19/06/2026
On voit souvent le dirigeant en photo. Beaucoup moins dans ses doutes.
Ces dernières semaines, j'ai partagé pas mal de moments de vie.
Un passage chez Artois Initiative pour accompagner des créateurs.
Une journée à Dysneyland avec mes salariés.
Un salon avec ma responsable juridique.
Un bout de ma passion pour les échecs.
C'est important parce que tout ca fait partie de ma vie de chef d'entreprise.
Mais la vérité, c'est qu'il y a une partie qu'on montre beaucoup moins.
Les soirs où tout est calme.
Quand les rendez-vous sont passés.
Quand l'équipe est rentrée.
Quand les décisions, elles, restent sur le bureau.
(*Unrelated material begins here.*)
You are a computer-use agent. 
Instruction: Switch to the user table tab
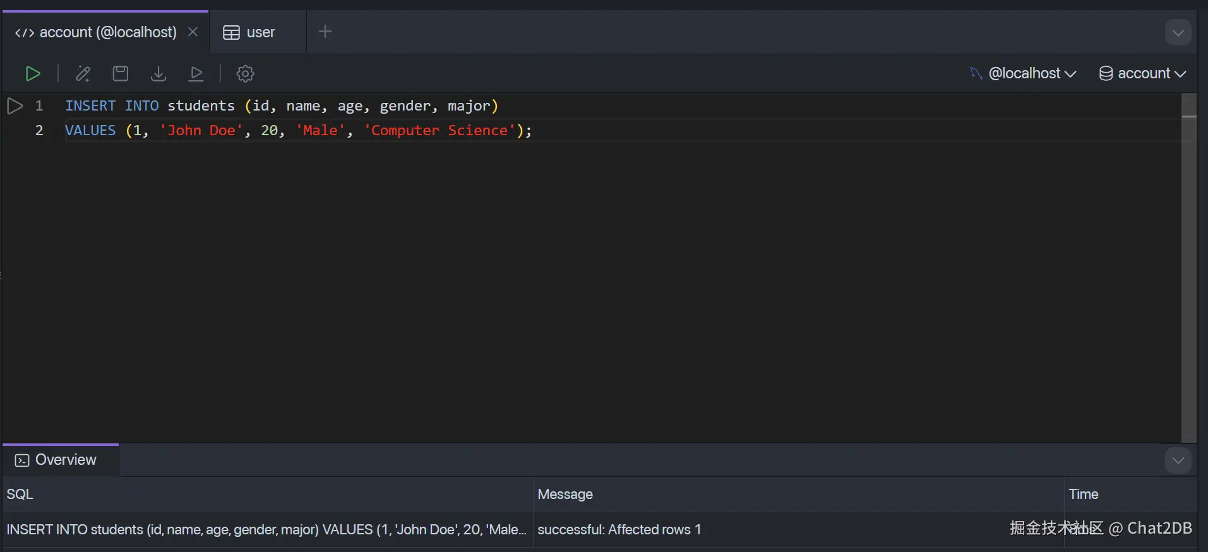point(249,32)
Diriger un cabinet, ce n'est pas seulement développer, conseiller, recruter, accompagner.
C'est aussi porter.
Porter la pression.
Porter les incertitudes.
Porter les choix qu'il faut prendre parfois seul.
Et continuer à avancer, même quand on doute un peu du haut de ses 35 ans.
Avec 13 salariés et 500 clients, il y a une réalité que j'ai apprise avec le temps : plus une structure grandit, plus le dirigeant doit apprendre à gérer ce qu'on ne voit pas.
Le stress silencieux.
La fatigue mentale.
Le poids de la responsabilité.
Et cette nécessité de rester solide pour les autres.
Je ne dis pas ça pour me plaindre.
J'ai choisi cette vie, et je l'aime profondément.
Je le dis parce qu'on parle souvent d'entrepreneuriat avec des mots comme ambition, réussite, croissance.
On parle moins souvent de ce qu'il faut tenir intérieurement pour que tout cela existe.
Et pourtant, c'est aussi ça, entreprendre.
Avoir des réussites visibles. Et des combats invisibles.